Gavriil Adrianovich Tikhov (Гавриил Адрианович Тихов, 1 May 1875 – 25 January 1960) was a Soviet astronomer who was a pioneer in astrobiology and is considered to be the father of astrobotany. He worked as an observer at the Pulkovo Observatory from 1906 until 1941. After undertaking an expedition to Almaty to observe the solar eclipse of September 21, 1941, he remained and became one of the founders of the Kamenskoe Plateau Observatory, the Fesenkov Astrophysical Institute, and the Kazakhstan Academy of Sciences.

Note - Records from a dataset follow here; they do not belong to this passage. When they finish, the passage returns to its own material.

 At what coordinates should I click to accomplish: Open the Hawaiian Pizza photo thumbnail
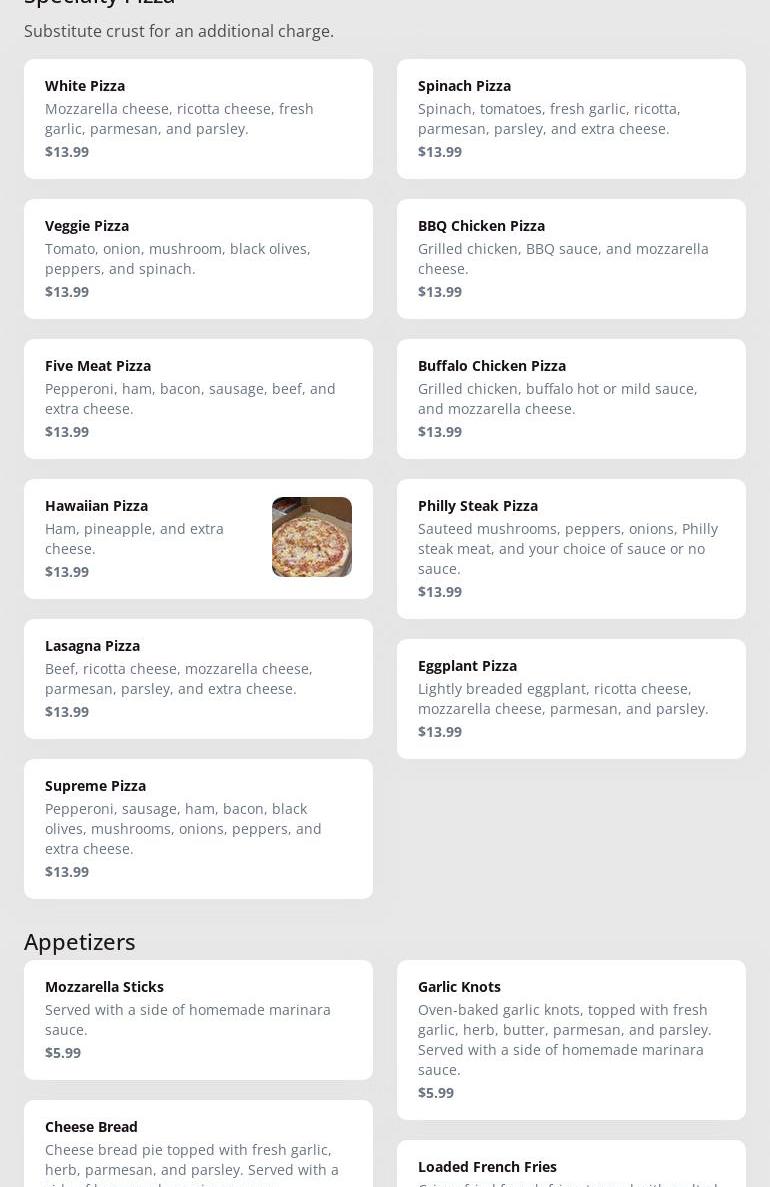point(312,537)
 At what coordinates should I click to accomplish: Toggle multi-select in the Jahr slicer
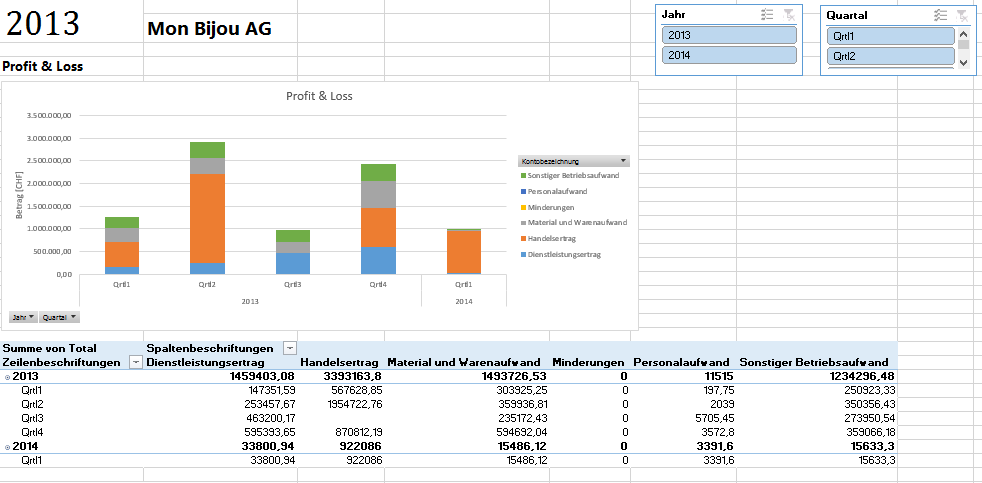pos(767,15)
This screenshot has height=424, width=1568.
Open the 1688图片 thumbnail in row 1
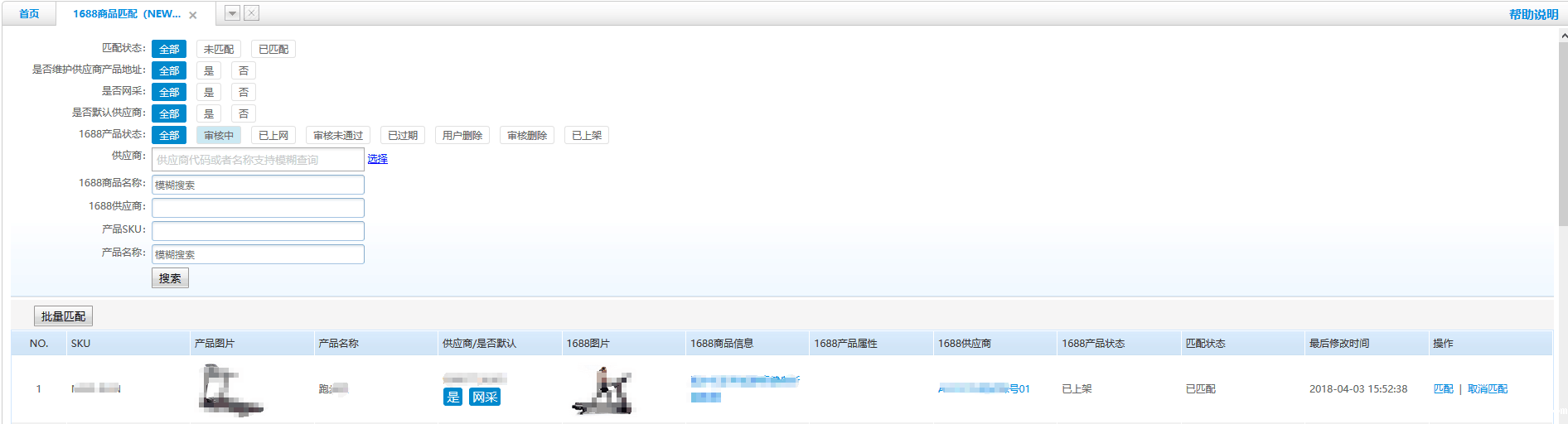click(603, 391)
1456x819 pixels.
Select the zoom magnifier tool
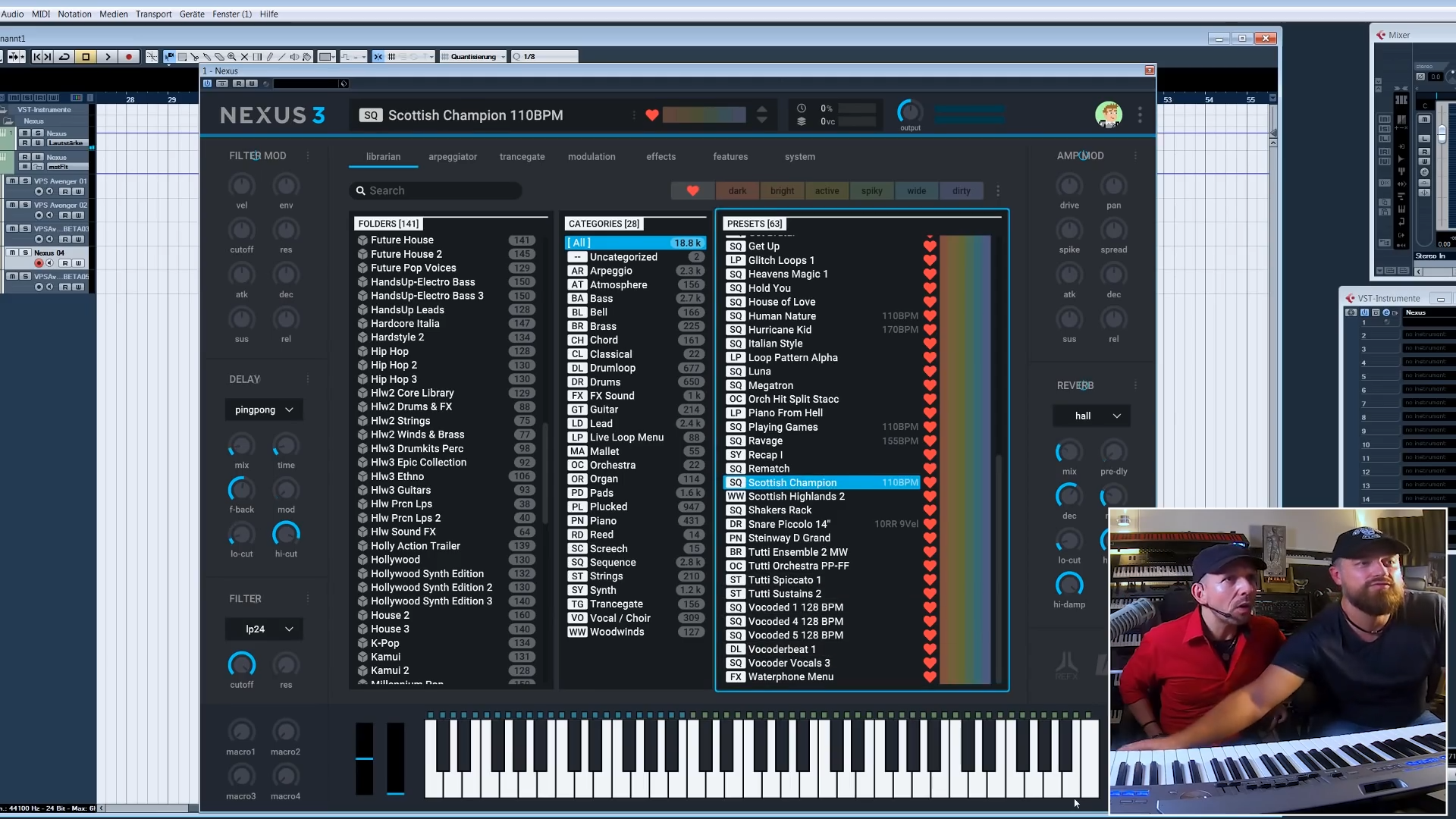pos(231,57)
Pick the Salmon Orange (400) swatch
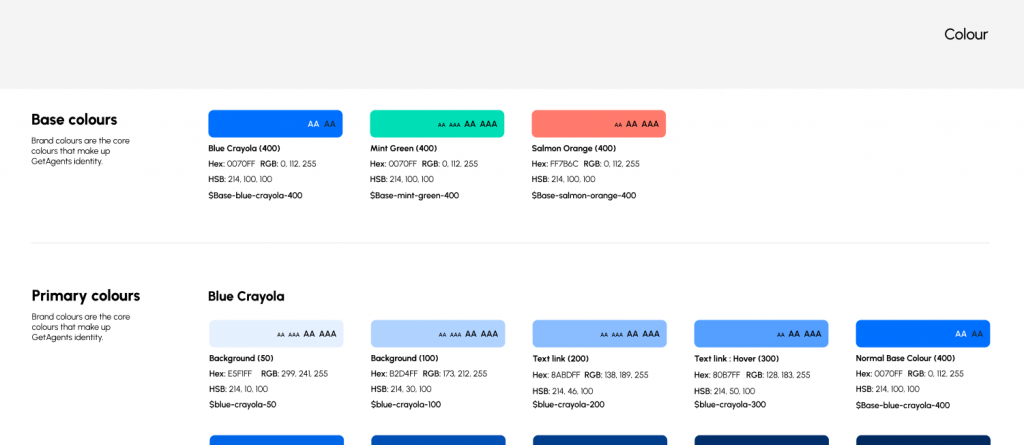The height and width of the screenshot is (445, 1024). (598, 124)
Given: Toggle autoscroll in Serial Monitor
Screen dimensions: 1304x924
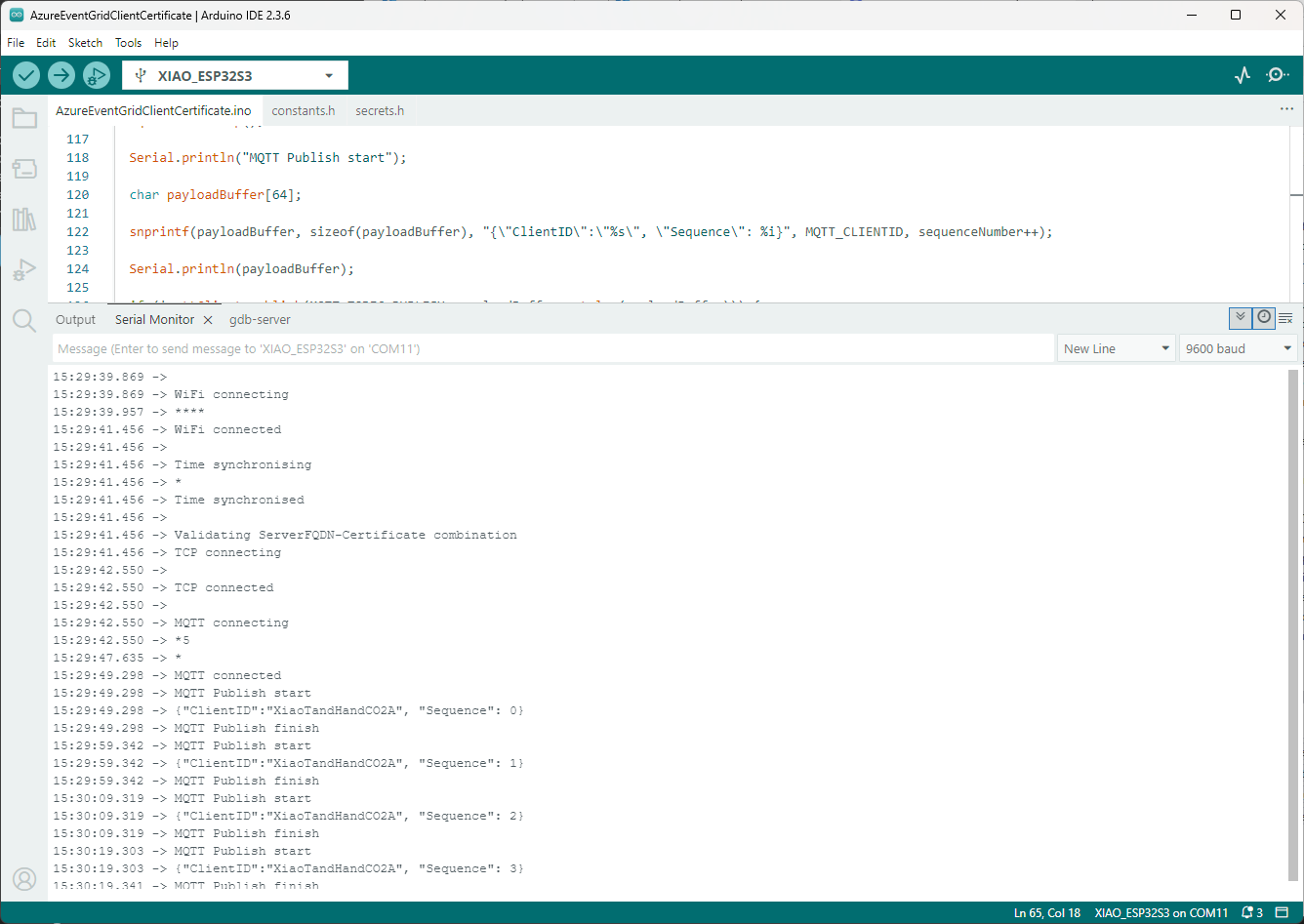Looking at the screenshot, I should [1240, 318].
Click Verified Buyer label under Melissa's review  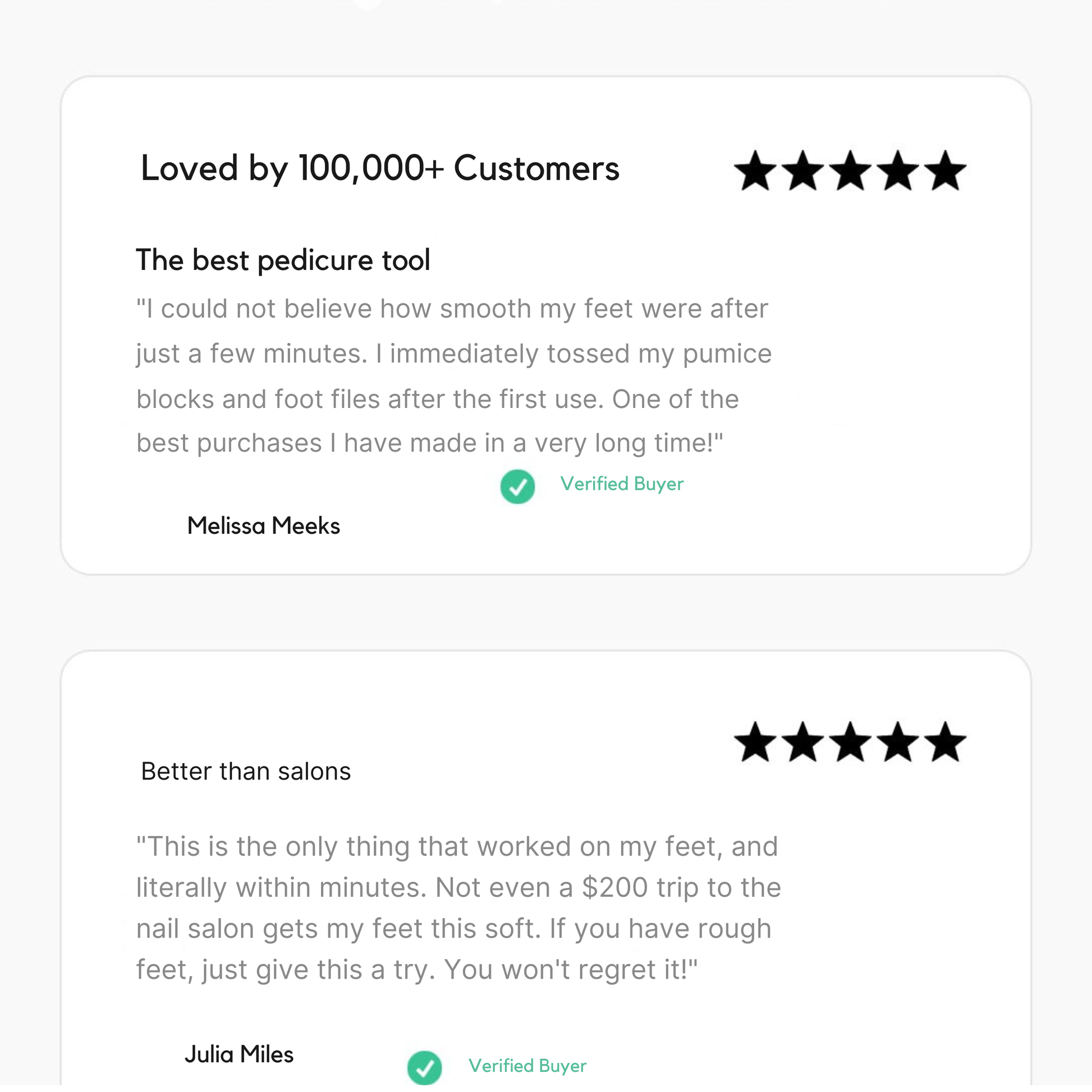click(x=622, y=484)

G. A. Tikhov was born in Smolevichy, near Minsk, in the family of a railway employee, the family often moved from place to place. He began to study at the gymnasium of Pavlodar, and completed secondary education at the Simferopol gymnasium. Living in Simferopol, he once saw two bright stars in the clear evening sky. He learned from the teacher of the Simferopol gymnasium that these stars are the planet Venus and the star Sirius. At the Simferopol Public Library, he read two astronomical books. "I read these books with exciting interest, and my fate was decided. In the spring of 1892 I will never forget - then I irrevocably decided to become an astronomer," he writes in his memoir, 60 Years Near the Telescope. At the gymnasium observatory, he first looked through a telescope.

Tikhov invented the feathering spectrograph by using the commonly occurring chromatic aberration to his advantage. By installing a ring-shaped diaphragm in front of the objective he enabled an observer to deduce the color and spectral class of a star very easily. He was one of the first to use color filters to increase the contrast of surface details on planets. He was appointed head of astrobotany in Alma-Ata, and investigated the possibility of life on other bodies in the Solar System.

The crater Tikhov crater on the Moon, the Martian crater Tikhov, and the asteroid 2251 Tikhov are named in his honor.

==In popular culture==
- In the episode 5, season 3 of Star Trek: Discovery 'Die Trying', a botanical repository starship is named Tikhov.